The Royal Irish Academy/Acadamh Ríoga na hÉireann, (‘the Academy’), Ireland’s leading body of experts in the sciences, humanities and social sciences welcomes the opportunity to contribute to ‘The Big Conversation’, launched in September 2015, by Dr Stephen Farry, Minister for Employment and Learning in Northern Ireland on the ‘sustainability and the future of the Northern Ireland higher education system’[1] (1). The Northern Ireland higher education (HE)[2] system is experiencing a period of unprecedented underfunding relative to that pertaining in other parts of the United Kingdom. This funding shortfall threatens the planned economic development of Northern Ireland as envisaged in the 2015 Stormont Agreement ‘A Fresh Start’ (2).

The background to the HE funding crisis was the decision by the United Kingdom (UK) government in 2011 to raise the upper threshold for tuition fees for full time undergraduates studying at English universities to £9,000 per year from 2012/13. This funding model was also adopted in Wales. The Scottish Government decided to abolish fees for Scottish domiciled students. This policy included increased direct funding for Scottish higher education institutions such as to maintain parity with England coupled with a cap on local student numbers. At that time the Northern Ireland Executive decided to freeze tuition fees at £3,465 for local students studying in Northern Ireland, subject only to inflationary uplifts, and that commitment was written into the ‘Programme for Government’. While the NI Executive initially made good the deficit between the Northern Ireland and England tuition fee rates, the disparity between the two funding regimes has grown as the level of public funding made available for higher education has decreased year-on-year due to overall pressures on public expenditure in Northern Ireland. In 2014/15 the equivalent funding gap between Northern Ireland universities and their English counterparts was over £39 million, or between £1,000 and £2,500 per student depending upon subject area. The rate of disinvestment intensified in the current year (2015/16) with further cuts of over £16 million (1). No further cuts are currently projected for 2016/17.

-------------------------

--- TASK A ---
Report, copied in full, each line of the listing below that contains the string "Tape". Case counts.

Some records
-------------------------

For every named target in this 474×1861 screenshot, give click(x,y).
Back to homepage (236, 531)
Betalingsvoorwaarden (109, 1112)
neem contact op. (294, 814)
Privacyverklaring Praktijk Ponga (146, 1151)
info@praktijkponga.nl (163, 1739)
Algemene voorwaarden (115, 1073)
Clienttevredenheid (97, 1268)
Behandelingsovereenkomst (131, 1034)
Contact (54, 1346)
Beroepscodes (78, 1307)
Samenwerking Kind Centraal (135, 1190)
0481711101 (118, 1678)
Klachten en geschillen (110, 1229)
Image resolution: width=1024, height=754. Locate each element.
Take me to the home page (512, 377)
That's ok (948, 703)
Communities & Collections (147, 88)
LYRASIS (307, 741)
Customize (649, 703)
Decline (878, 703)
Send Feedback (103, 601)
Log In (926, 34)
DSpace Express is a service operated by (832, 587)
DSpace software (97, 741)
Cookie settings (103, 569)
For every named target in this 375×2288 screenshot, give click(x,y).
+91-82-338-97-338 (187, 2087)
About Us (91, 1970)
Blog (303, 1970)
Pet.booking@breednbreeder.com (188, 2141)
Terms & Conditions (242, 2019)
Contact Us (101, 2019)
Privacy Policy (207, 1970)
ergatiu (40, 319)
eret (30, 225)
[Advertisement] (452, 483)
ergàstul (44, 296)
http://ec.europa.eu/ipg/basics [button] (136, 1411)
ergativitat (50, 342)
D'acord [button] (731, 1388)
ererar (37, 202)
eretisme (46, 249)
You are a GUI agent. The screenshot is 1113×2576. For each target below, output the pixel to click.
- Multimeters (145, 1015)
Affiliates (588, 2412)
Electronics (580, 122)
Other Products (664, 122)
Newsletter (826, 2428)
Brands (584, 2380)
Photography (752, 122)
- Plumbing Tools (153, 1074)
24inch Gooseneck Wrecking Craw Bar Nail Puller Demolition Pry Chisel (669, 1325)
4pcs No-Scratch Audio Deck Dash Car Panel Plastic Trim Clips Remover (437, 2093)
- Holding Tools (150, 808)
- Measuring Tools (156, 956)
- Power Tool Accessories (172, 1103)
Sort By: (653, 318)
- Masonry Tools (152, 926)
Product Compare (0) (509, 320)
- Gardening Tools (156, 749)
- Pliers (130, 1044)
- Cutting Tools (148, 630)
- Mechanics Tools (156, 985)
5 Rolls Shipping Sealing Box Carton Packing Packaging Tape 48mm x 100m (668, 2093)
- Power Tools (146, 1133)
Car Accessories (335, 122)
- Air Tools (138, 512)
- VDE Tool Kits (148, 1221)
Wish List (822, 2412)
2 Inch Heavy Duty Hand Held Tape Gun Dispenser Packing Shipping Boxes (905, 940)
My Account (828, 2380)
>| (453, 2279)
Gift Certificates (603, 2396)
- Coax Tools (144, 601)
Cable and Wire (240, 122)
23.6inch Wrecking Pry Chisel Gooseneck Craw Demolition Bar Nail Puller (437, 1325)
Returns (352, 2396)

-------------------------

--- TASK B ---
In the passage on Northern Ireland higher education funding, rewrite the stretch from "The Royal Irish" through "Fresh Start’ (2)." with "underinvestment" substituted for "underfunding".

--- SOLUTION A ---
5 Rolls Shipping Sealing Box Carton Packing Packaging Tape 48mm x 100m (668, 2093)
2 Inch Heavy Duty Hand Held Tape Gun Dispenser Packing Shipping Boxes (905, 940)

--- SOLUTION B ---
The Royal Irish Academy/Acadamh Ríoga na hÉireann, (‘the Academy’), Ireland’s leading body of experts in the sciences, humanities and social sciences welcomes the opportunity to contribute to ‘The Big Conversation’, launched in September 2015, by Dr Stephen Farry, Minister for Employment and Learning in Northern Ireland on the ‘sustainability and the future of the Northern Ireland higher education system’[1] (1). The Northern Ireland higher education (HE)[2] system is experiencing a period of unprecedented underinvestment relative to that pertaining in other parts of the United Kingdom. This funding shortfall threatens the planned economic development of Northern Ireland as envisaged in the 2015 Stormont Agreement ‘A Fresh Start’ (2).